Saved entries
▬▬▬
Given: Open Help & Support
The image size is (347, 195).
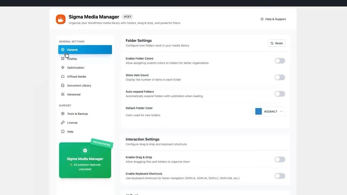Looking at the screenshot, I should click(273, 19).
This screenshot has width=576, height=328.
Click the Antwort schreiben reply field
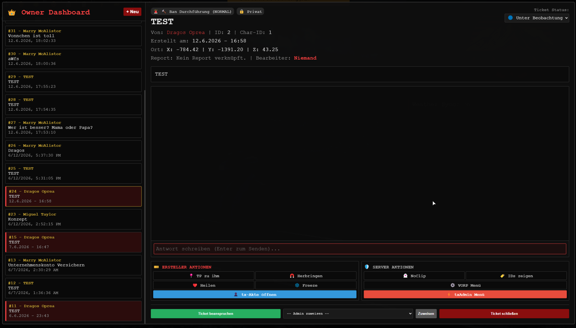[360, 249]
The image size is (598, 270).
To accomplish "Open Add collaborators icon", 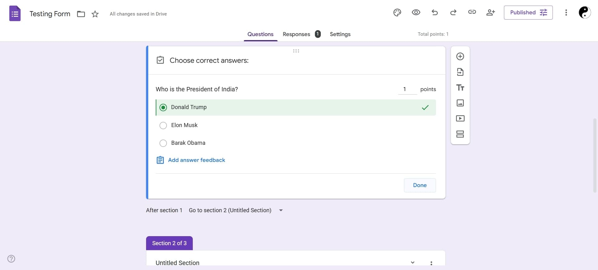I will tap(491, 12).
▬▬▬
# To do:
Pick out each line in the items above that contains the word "size", and copy those lines.

# Reply to the exercise:
The image size is (347, 195).
The image size is (598, 270).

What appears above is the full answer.